**Tareas pendientes**.
1. En el fragmento, ¿qué hace quien escribe cuando le duele la muela?
2. Traduce al inglés esta oración del fragmento: "Si me mojo, sé que cuento con ropa seca para cambiarme."
3. Según el fragmento, ¿por qué las molestias de quien escribe han sido siempre pasajeras y esporádicas? Responde en una a tres oraciones.

**Fragmento del texto**.
==========
Pero hay una suerte de circunstancias que desde
siempre han hecho que todas estas molestias fueran, en mi caso,
pasajeras, esporádicas.
Si
me duele la muela, compro un analgésico. Si tengo frío, sé que en breve llegaré
a mi casa y me templaré. Si me mojo, sé que cuento con ropa seca para
cambiarme.
¿Pero
si no tuviera ninguna de esas posibilidades? ¿Cómo sería ese dolor de muelas si
sucumbiera al transcurso de las horas del día y de la noche sin atenuarse? ¿Y
qué sucedería si el frío que puedo sentir alguna vez durara todo el invierno? ¿Cuánto
tardaría en secarse mi ropa si no pudiera sacármela?
Entonces,
aunque está claro que nunca será lo mismo que experimentarlo, puedo imaginar
ese dolor. Puedo vislumbrar lo que sentiría si estuviera enferma y no tuviera
acceso a los medicamentos, o si padeciera la crudeza del clima sin posibilidad
alguna de resguardarme.
Cuando
hago el ejercicio de ponerme en el lugar del que sufre, pensando y teniendo en
cuenta cada uno de los detalles de su sufrimiento, puedo sentir cómo su dolor
duele mucho más.
==========
**Conjunto de datos**.
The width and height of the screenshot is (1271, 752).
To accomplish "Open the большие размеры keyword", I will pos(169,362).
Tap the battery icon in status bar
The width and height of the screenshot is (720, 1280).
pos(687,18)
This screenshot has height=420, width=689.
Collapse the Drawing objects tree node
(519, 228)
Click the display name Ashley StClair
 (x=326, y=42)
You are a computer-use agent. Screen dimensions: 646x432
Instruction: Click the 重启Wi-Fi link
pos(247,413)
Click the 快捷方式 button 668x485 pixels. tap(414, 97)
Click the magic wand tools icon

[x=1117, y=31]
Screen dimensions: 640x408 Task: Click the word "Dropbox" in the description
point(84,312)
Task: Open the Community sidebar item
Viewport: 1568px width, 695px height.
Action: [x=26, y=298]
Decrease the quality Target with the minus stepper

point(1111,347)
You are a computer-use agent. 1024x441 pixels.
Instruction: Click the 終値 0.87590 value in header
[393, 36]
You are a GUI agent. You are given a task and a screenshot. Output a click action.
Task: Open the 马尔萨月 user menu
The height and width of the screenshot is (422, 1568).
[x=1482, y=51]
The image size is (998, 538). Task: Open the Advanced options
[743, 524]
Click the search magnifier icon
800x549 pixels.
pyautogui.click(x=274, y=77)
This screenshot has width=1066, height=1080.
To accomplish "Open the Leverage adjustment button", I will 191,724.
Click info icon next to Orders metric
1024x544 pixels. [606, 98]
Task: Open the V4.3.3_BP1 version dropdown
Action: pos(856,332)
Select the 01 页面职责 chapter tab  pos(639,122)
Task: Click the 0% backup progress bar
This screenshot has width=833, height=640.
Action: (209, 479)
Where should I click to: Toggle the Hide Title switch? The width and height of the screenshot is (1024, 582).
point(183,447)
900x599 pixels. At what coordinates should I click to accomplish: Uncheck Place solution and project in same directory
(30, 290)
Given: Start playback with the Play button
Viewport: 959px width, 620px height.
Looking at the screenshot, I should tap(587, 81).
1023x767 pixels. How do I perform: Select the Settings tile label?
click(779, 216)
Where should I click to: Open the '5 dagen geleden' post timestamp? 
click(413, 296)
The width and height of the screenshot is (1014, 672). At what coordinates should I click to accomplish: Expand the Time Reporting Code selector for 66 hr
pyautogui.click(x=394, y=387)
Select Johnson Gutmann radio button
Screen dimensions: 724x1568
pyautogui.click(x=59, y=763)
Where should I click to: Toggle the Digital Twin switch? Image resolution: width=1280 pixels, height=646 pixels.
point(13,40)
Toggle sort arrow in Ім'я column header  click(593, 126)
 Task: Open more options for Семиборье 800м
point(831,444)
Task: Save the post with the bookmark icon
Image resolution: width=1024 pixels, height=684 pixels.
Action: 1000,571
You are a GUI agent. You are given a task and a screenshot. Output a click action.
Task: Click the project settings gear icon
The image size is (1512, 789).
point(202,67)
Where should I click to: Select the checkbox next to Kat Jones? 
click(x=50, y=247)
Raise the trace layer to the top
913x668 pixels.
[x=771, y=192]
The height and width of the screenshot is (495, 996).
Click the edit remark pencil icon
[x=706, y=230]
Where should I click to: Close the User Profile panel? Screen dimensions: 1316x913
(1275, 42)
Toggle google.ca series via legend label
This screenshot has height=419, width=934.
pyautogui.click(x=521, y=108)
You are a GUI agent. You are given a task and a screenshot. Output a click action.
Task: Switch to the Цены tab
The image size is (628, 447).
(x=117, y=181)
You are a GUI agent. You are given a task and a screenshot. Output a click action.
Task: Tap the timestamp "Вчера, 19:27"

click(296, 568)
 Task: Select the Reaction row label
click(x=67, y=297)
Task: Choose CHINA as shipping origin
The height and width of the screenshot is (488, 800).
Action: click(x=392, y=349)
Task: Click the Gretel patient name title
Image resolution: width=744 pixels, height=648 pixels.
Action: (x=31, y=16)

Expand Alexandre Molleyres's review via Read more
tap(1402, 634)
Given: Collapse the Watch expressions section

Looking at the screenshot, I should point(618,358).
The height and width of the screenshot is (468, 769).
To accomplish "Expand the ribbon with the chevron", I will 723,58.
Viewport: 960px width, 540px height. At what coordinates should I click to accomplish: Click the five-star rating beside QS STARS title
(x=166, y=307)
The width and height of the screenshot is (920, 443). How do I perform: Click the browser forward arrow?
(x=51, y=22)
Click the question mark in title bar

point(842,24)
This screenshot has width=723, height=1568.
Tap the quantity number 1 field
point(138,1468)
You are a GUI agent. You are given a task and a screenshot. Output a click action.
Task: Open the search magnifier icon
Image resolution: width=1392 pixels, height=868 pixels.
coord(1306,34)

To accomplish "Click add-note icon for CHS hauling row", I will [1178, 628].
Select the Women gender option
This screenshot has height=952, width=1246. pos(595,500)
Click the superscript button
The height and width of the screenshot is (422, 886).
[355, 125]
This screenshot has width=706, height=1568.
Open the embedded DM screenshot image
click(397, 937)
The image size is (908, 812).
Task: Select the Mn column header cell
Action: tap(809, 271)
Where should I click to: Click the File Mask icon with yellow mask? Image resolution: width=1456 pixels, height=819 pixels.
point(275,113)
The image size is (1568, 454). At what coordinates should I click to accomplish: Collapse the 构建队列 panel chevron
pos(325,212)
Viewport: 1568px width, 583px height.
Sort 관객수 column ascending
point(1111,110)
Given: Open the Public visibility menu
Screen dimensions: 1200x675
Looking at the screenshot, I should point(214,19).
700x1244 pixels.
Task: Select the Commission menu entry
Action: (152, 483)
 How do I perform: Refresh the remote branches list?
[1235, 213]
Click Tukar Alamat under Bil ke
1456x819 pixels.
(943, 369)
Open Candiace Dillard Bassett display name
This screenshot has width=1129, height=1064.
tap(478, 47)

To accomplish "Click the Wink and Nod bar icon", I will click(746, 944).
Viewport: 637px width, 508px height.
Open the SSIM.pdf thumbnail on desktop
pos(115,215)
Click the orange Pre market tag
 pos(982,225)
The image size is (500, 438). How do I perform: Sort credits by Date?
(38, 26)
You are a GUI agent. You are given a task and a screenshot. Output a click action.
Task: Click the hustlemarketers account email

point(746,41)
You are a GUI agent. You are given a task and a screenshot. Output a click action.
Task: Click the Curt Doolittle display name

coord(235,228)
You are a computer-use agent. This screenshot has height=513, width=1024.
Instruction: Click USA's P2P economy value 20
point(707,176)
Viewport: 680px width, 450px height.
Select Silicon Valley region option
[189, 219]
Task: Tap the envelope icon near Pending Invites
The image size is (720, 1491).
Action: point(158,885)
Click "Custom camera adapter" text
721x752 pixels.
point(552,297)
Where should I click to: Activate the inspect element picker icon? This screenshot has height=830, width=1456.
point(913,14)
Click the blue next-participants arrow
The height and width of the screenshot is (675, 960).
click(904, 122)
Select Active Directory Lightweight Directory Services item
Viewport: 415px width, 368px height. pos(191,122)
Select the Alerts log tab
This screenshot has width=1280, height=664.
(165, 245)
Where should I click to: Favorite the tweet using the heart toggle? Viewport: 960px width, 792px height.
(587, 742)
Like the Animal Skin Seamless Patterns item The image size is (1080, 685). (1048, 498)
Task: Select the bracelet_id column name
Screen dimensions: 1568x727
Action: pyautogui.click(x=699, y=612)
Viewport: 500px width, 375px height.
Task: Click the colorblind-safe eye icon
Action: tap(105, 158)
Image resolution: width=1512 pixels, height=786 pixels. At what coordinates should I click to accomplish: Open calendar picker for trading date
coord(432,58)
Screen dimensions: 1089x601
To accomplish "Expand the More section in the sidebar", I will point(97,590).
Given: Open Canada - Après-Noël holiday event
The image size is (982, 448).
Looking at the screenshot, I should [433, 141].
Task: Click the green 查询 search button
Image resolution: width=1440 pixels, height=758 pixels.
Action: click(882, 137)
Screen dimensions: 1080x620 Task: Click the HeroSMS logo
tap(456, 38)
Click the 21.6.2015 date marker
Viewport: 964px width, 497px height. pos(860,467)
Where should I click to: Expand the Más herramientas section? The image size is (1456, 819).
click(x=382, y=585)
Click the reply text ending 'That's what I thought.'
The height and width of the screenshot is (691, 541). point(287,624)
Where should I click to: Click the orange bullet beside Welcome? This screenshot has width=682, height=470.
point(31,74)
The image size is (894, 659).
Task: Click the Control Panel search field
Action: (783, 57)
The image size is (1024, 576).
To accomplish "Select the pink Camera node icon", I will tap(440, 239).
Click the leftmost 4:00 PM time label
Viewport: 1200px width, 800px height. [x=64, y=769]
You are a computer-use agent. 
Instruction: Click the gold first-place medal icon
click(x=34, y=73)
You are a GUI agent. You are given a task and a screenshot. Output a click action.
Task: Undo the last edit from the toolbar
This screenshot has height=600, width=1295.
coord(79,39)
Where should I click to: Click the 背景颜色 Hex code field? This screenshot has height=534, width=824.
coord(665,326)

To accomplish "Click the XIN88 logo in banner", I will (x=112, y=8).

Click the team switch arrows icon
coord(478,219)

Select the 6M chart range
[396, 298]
==========
**Soluciones**.
1. Compra un analgésico.

2. If I get wet, I know I have dry clothes to change into.

3. Se debe a una serie de circunstancias que le permiten aliviarlas. Si le duele la muela, compra un analgésico. Si tiene frío, pronto llega a su casa y se templa, y si se moja, cuenta con ropa seca para cambiarse.